Preheat oven to 400F.
Spread the tater tots out in a single layer on a large baking sheet. Bake at 400F for 15 minutes.
While the tater tots are baking, heat the olive oil in a large skillet over medium heat. Add the onions and sauté until softened, about 3-4 minutes. Add the garlic and sauté for 1 minute. Do not allow the garlic to brown.
Crumble the ground beef into the skillet and sauté, stirring often, until completely browned. Drain off excess fat. Add the taco seasoning and water to the meat and stir well. Simmer over medium heat for 1-2 minutes, then remove from the heat.
In a large mixing bowl, combine the ground beef mixture, black beans, corn, green chiles, and enchilada sauce. Add 2 cups of the shredded cheese and stir well.

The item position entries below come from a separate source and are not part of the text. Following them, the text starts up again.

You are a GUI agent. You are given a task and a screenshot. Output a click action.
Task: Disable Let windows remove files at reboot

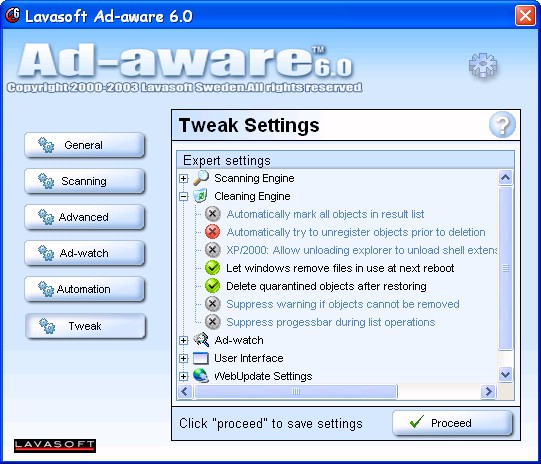tap(213, 268)
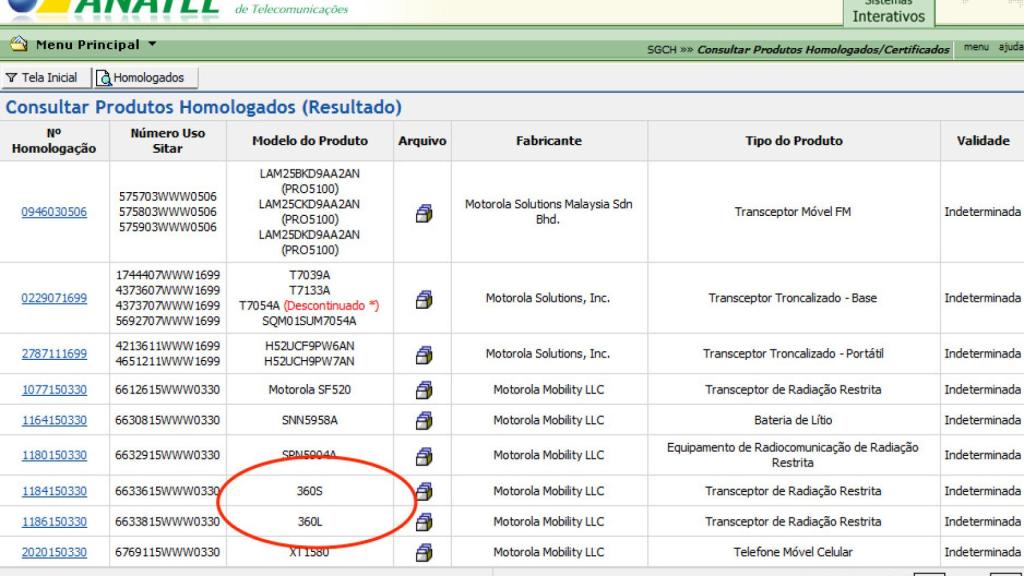Open homologation link 1184150330
The height and width of the screenshot is (576, 1024).
tap(54, 491)
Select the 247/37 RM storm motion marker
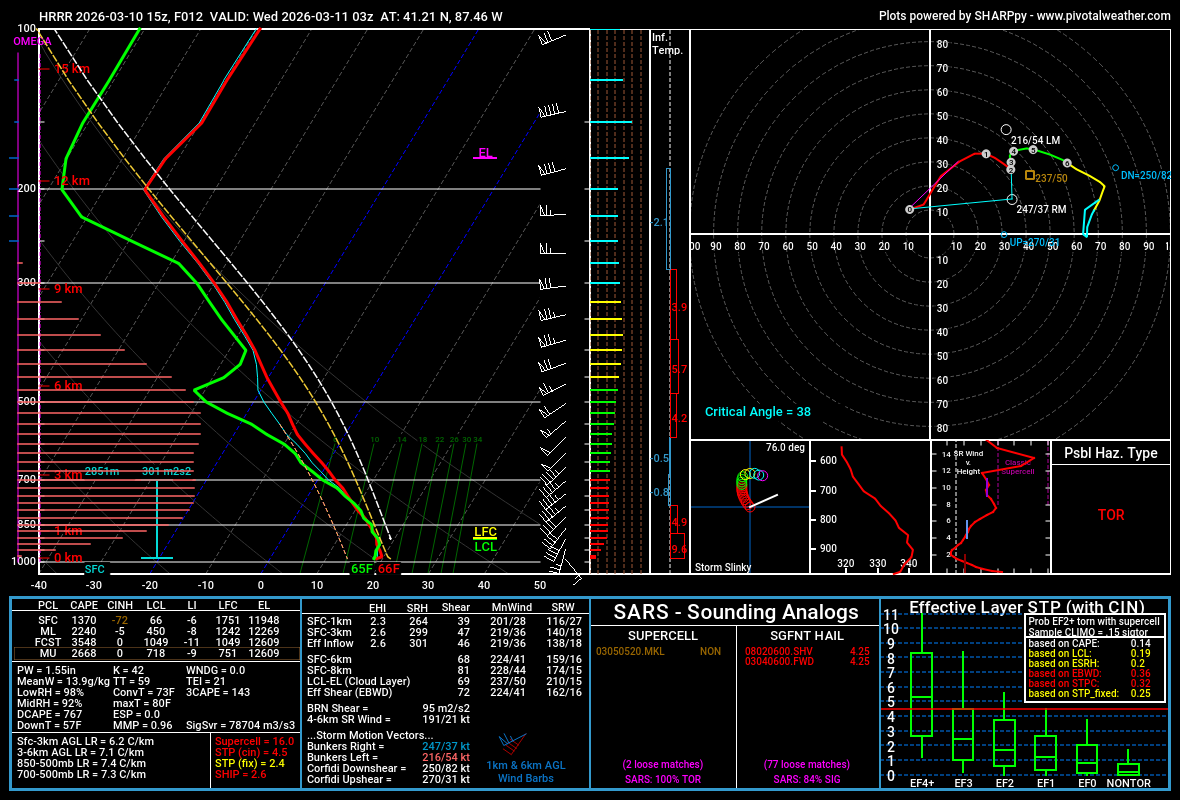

Grease a 9x13 inch glass baking dish with non-stick cooking spray. Pour the enchilada filling mixture into the dish. Arrange the tater tots over the top in a single layer. Top the casserole with the remaining 1 cup of shredded cheese.
Reduce the oven heat to 375F. Bake the casserole uncovered for 30 minutes or until the cheese is melted and the casserole is bubbling around the edges.
Cool the casserole slightly, then serve with the toppings of your choice.